Google Office 2007: Now compatible with Vista

February 21, 2007

In case your company spent too much on Vista licensing this year, it looks like you can still save some costs on your productivity suite!!

I know MS is just trying to get into the hosted space for email, but Google is already offering all the important productivity tools with 99.9% uptime….email, calendaring, spreadsheets, & word processing….even blackberry if you want it! For $50 per user!!

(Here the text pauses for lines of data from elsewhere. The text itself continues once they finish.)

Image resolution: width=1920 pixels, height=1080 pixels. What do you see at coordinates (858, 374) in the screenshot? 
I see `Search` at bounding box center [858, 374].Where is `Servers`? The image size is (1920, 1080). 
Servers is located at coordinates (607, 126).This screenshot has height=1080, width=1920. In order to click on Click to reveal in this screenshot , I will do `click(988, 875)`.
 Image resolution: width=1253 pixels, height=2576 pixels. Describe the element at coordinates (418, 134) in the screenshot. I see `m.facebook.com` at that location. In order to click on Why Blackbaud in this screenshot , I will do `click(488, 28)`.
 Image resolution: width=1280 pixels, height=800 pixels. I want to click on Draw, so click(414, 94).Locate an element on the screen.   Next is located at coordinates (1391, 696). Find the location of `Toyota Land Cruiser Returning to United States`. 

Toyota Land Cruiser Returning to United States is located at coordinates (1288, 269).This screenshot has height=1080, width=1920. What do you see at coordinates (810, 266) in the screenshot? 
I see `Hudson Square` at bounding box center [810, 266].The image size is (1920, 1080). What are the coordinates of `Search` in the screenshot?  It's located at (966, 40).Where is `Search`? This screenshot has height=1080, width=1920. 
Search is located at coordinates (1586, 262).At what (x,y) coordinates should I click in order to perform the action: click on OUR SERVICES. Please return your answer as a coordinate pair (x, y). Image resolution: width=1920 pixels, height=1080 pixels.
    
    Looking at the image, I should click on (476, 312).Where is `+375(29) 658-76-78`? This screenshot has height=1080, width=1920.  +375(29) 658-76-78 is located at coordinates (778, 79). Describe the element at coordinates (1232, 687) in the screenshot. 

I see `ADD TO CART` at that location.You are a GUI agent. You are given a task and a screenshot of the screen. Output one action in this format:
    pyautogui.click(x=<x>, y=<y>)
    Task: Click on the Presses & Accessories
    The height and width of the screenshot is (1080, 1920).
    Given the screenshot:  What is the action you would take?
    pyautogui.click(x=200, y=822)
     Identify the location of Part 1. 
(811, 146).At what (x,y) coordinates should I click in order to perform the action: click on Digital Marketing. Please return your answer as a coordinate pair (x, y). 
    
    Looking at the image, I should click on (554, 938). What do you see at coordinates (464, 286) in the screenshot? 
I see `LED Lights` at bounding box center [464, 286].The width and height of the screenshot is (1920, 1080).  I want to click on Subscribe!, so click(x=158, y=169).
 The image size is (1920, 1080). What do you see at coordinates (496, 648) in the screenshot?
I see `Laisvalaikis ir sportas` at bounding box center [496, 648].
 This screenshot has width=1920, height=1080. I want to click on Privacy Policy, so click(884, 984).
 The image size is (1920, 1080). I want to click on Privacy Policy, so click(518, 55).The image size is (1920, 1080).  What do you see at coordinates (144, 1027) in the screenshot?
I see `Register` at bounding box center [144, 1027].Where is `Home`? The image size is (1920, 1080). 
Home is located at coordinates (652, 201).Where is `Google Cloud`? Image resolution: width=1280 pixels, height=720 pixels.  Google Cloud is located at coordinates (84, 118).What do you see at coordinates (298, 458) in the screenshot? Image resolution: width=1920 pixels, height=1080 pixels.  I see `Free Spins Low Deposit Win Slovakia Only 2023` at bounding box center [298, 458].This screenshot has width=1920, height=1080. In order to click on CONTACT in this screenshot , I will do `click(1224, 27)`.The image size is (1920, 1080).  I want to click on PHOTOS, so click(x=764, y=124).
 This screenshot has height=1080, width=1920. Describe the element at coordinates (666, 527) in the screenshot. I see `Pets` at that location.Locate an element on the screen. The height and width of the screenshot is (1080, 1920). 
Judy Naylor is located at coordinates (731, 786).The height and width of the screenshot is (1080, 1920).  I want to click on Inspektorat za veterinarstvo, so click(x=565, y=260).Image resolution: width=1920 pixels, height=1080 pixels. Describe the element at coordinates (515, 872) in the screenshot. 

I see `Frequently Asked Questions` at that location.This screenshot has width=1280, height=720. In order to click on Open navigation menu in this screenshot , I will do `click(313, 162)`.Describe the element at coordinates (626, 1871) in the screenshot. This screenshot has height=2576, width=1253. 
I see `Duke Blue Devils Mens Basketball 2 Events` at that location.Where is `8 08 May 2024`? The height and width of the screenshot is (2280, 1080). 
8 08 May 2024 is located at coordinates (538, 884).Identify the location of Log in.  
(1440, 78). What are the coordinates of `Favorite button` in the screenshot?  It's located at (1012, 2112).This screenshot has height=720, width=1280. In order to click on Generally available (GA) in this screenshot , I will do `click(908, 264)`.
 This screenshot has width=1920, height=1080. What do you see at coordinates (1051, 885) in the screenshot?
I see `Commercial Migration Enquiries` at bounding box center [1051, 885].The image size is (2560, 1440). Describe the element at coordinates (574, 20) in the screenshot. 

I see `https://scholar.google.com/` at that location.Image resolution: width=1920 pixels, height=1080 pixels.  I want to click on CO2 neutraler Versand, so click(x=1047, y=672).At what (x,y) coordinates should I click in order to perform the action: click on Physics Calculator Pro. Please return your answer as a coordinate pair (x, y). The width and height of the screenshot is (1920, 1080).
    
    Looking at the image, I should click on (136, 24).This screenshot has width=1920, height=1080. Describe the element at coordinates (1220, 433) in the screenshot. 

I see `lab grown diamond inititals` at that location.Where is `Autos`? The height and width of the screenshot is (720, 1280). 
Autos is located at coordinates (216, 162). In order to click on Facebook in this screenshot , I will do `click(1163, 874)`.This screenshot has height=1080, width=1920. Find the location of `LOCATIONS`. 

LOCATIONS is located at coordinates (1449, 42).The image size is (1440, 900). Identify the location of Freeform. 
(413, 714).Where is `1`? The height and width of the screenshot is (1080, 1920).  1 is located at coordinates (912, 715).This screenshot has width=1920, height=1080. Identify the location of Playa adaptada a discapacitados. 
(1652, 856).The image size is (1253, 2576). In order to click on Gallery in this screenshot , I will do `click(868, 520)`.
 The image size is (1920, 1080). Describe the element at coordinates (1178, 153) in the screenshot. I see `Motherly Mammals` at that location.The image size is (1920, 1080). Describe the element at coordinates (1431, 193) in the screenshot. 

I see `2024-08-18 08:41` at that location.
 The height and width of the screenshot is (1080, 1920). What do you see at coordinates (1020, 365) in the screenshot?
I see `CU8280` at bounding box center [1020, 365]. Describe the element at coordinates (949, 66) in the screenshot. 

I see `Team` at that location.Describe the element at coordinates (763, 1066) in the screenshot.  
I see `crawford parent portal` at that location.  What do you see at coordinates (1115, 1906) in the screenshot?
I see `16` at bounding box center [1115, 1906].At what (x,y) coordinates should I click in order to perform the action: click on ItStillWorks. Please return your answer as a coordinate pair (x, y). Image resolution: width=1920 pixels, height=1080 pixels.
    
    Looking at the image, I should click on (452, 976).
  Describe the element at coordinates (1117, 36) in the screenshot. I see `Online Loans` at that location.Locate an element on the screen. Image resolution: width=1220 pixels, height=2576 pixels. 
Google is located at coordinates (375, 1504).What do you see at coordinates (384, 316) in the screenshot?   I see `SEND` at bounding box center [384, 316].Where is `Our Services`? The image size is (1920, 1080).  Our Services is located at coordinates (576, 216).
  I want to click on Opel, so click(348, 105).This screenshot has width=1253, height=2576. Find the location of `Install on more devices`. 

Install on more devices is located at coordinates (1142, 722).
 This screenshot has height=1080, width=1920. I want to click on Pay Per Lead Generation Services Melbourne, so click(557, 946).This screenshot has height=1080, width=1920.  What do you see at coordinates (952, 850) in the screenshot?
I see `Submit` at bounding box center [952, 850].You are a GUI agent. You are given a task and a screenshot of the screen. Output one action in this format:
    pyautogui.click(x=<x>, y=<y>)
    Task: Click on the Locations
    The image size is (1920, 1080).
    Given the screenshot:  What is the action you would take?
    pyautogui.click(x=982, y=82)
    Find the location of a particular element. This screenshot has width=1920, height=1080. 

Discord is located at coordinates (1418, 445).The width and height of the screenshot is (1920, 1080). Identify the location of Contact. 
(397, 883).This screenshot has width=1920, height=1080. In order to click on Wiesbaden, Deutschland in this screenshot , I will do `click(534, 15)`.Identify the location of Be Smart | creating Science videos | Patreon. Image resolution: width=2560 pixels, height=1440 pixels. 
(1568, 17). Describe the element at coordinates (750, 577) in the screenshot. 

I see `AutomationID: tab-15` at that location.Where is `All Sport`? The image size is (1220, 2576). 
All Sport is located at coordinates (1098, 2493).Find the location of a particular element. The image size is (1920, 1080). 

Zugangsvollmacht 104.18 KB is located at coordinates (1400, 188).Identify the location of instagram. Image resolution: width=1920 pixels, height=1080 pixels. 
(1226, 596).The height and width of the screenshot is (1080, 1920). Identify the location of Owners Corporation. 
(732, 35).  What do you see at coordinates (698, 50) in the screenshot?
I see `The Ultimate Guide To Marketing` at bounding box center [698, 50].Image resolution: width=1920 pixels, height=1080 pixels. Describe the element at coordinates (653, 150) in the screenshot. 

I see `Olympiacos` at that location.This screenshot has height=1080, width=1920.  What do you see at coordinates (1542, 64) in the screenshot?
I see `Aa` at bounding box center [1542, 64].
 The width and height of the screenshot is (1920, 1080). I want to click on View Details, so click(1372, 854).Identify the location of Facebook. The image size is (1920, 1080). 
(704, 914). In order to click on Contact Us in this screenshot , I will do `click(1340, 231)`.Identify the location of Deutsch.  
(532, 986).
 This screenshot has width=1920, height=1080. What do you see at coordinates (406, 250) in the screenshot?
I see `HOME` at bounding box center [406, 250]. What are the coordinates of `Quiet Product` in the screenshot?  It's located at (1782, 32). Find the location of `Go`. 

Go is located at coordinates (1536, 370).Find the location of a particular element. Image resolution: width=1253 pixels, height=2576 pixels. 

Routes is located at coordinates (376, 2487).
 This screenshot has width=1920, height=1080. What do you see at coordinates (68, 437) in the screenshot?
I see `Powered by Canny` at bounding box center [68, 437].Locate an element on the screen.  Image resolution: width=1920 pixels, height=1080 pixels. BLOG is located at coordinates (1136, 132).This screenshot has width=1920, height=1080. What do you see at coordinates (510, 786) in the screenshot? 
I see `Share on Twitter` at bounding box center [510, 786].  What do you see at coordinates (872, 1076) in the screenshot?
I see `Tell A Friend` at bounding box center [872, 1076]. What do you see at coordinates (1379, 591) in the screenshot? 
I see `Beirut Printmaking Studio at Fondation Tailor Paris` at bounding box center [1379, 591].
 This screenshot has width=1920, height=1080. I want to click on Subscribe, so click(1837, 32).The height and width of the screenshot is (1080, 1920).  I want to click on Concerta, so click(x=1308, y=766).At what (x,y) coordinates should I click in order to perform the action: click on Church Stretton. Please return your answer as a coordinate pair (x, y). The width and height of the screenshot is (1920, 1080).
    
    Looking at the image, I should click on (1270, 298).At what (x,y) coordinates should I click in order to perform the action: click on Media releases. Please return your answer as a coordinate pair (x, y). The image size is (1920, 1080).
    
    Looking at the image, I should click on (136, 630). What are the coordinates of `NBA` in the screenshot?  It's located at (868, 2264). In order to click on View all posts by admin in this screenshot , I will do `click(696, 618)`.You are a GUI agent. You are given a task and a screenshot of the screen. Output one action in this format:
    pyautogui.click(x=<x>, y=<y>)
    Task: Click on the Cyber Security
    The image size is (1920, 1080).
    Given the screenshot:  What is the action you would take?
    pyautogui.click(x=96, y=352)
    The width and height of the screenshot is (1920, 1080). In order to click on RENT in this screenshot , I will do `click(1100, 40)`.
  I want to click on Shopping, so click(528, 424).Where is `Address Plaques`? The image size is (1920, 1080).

This is a neat idea and certainly fills a void for a lot of cases. The case of schools is a huge one in my opinion students can cross the boundaries of home and campus and maintain a familiar application at little to no cost. That is fantastic! Small businesses and un-tech savvy users is another great example, if they can get easy access to this stuff…they have a viable option to reduce the costs of their business….

Of course I would need to know a few things before I started moving my business onto the latest fad software:

  1. What about email retention & discovery (all companies need to worry about this now)?
  2. Where is the diagramming software?
  3. Where is the project application?
  4. Where is the presentation software (an online app would be great for this…never get up to speak without your presentation online)?
  5. Why is this better then starOffice (ok hosted email is cool, but starOffice is cheap and fairly solid now)?
  6. Am I going to get advertisements in my apps for this price (ok, probably not, but does the licensing prevent them from doing this)?
  7. Why isn’t jotspot or blogger included in the deal (that would take care of number 3 and a lot more)?
  8. What is the plan when Office Live comes out with twice the feature set at the same price (isn’t that what they do, make everyone else’s ideas better)?
  9. Will Maps be included at any point (a la MS streets & trips)?
  10. Why isn’t the IM application included…or any conferencing suite (we need easy, trackable, auditable collaboration software!)?